Yetkin, gelişmelerin Rusya'nın geri adım atmayacağının göstergesi olduğunu belirtirken, "Rusya'nın gelişmiş elektronik harp ve füze sistemleriyle donatılmış iki savaş gemisini Suriye rotasıyla Boğazlar yoluyla Karadeniz'den Ege'ye geçirmesi de Doğu Akdeniz'deki NATO varlığına karşı gövde gösterisi olarak kabul ediliyor" dedi.

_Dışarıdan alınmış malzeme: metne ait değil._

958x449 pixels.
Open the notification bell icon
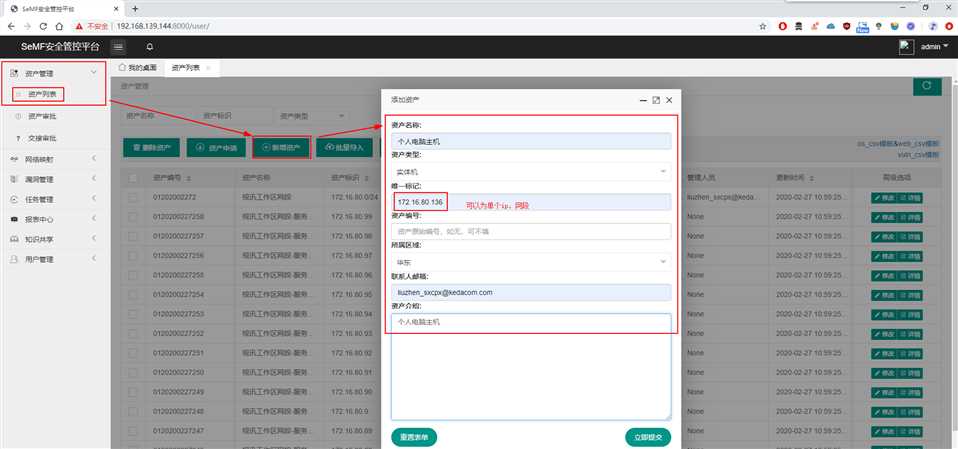[150, 47]
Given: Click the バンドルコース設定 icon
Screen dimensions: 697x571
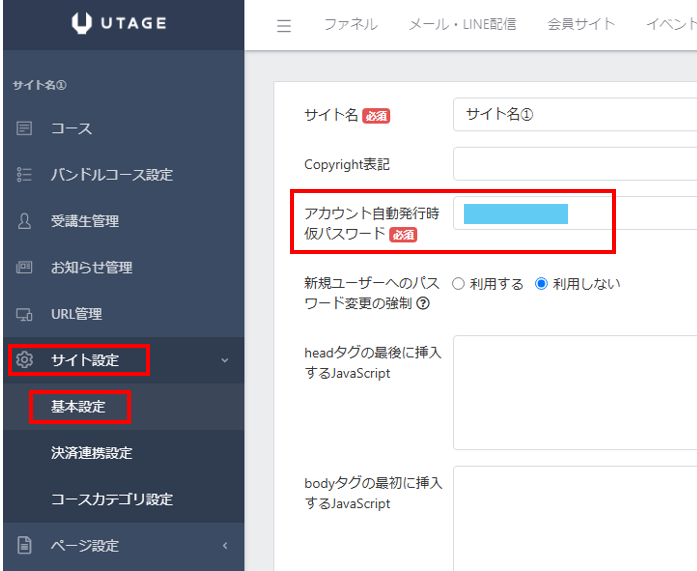Looking at the screenshot, I should (25, 175).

Yetkin'in kişisel blogunda yayımladığı yazısının ilgili bölümleri şöyle:
"NATO'dan resmen uçuşa yasaklı bölge çıkmadı. Diplomatik kaynaklara göre, bazı üyeler, NATO Genel Sekreteri tarafından açıklanan Türkiye'ye siyaseten "tam destek" kararına katılmakla birlikte askeri destek için Birleşmiş Milletler kararı gerekeceğini söyledi. Ama toplantıda bazı etkili ülkeler Suriye sahasında Rusya'ya karşı Türkiye'ye "gereken en kısa zamanda" askeri destek olma taahhüdünde de bulundular. Bu çekincede NATO'nun Rusya ile askeri olarak karşı karşıya gelmekte acele etmemesi, diplomasiye zaman tanıma eğiliminin de payı var ki, Türkiye de halihazırda bu çizgide görünüyor.

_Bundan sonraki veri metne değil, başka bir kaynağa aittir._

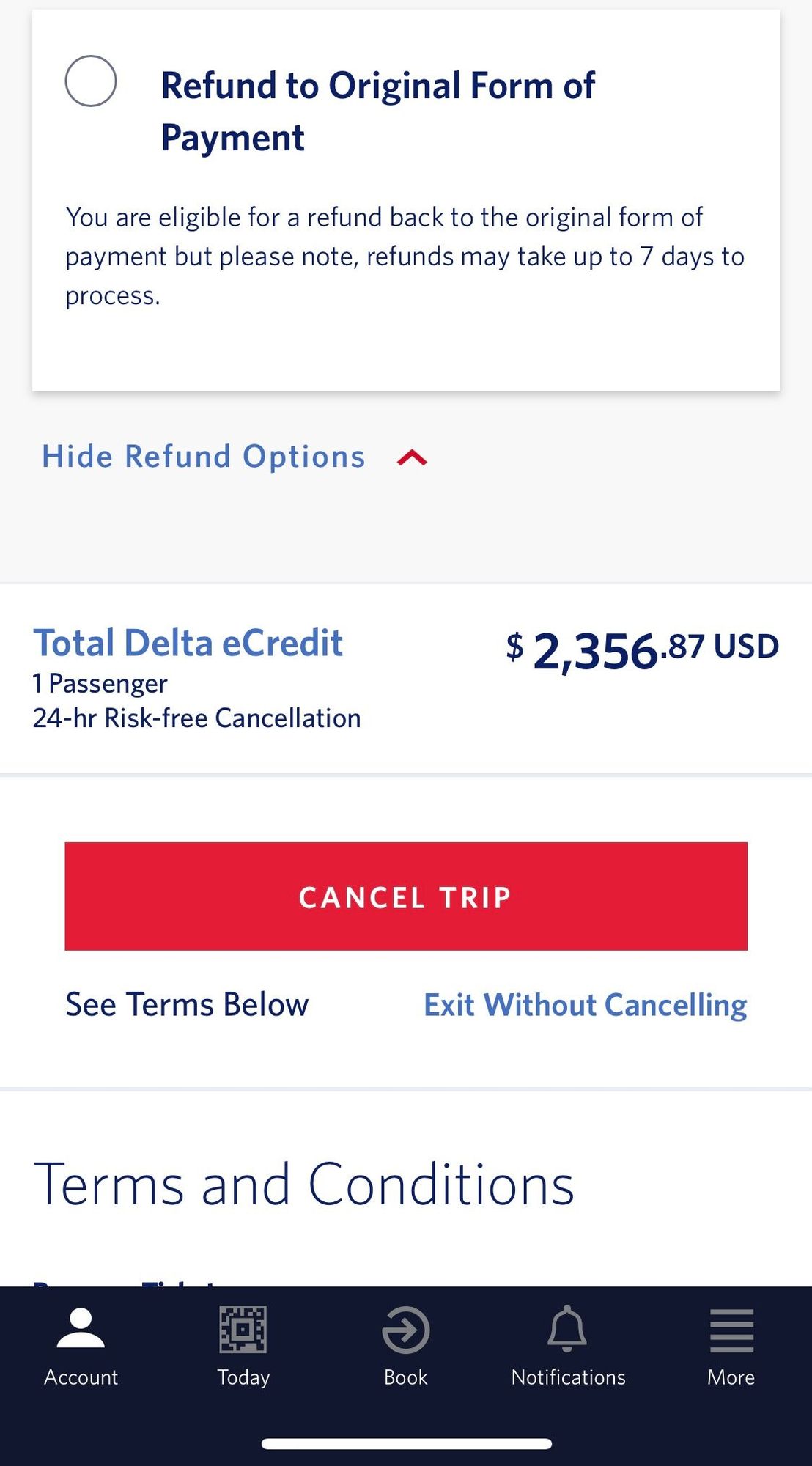Switch to Account tab label
The width and height of the screenshot is (812, 1466).
coord(81,1377)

"Vaat edilen destek sözleri tutulduğu ve uygulandığı takdirde resmen uçuşa yasaklı bölge ilan edilmese de Hatay-Gaziantep-Kilis hattının Suriye tarafındaki Rusya-Suriye hava üstünlüğünü fiilen kullanılmaz hale getirme kapasitesi taşıdığı diplomatik kaynaklarca ifade ediliyor.
"ABD'nin Almanya'daki Rammstein hava üssündeki Patriot bataryalarından bir ya da ikisini Türkiye'nin Suriye sınırına yakın bölgelere sevk etme ihtimali masada. Ayrıca Akdeniz'deki 6'ıncı Filoya ait (biri halen Karadeniz'de bulunan iki füzeatar gemiyi ve Rusya'nın hava savunma sistemini karartabilecek kapasitede gelişmiş elektronik harp sistemlerini devreye alabileceği öne sürülüyor.
...
"Bu gelişmelere karşın, Putin'in çıkışı, Rusya'nın şu aşamada geri adım atmayacağının göstergesi olarak kabul ediliyor.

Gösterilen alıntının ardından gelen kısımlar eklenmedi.